GOAL -
Format the items from the line with "Click 'enrollment and" up to and including the line with "The image size" as a two-column CSV with the headers item and answer, one row per item. Put each item's text and its answer in a single quoted field with line breaks replaced by spaces, and leave out the pictures.

MATERIAL SUPPLIED -
################

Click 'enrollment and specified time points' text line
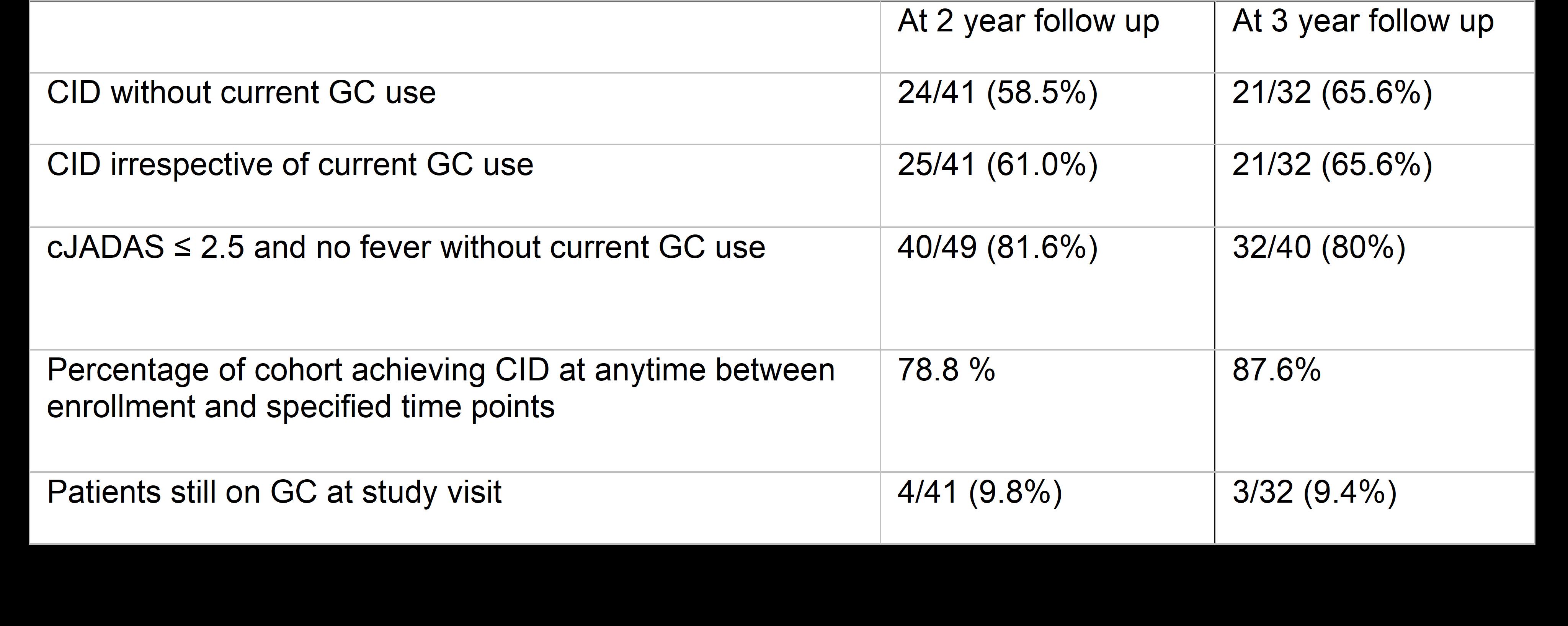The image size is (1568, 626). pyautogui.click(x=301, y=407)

################

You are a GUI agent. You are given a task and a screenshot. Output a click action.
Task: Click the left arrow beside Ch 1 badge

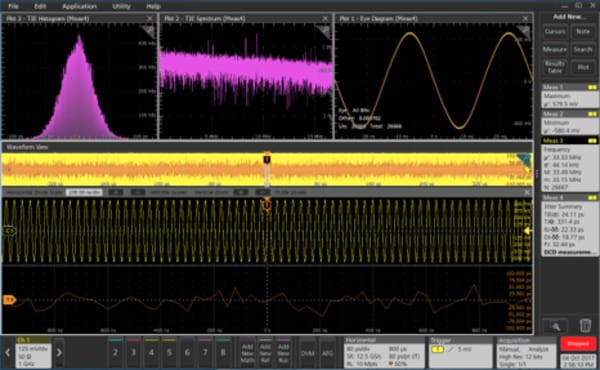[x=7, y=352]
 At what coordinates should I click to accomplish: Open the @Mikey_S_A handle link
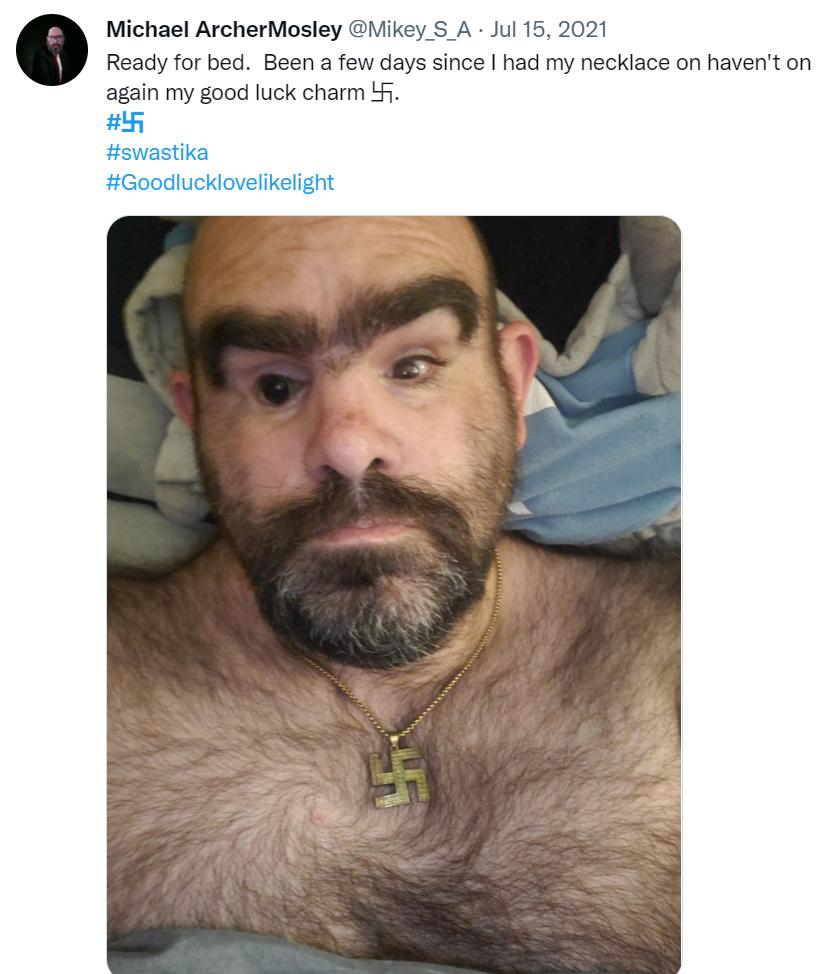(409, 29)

################

EXERCISE RESULT -
item,answer
"Click 'enrollment and specified time points' text line","The image size is (1568, 626). pyautogui.click(x=301, y=407)"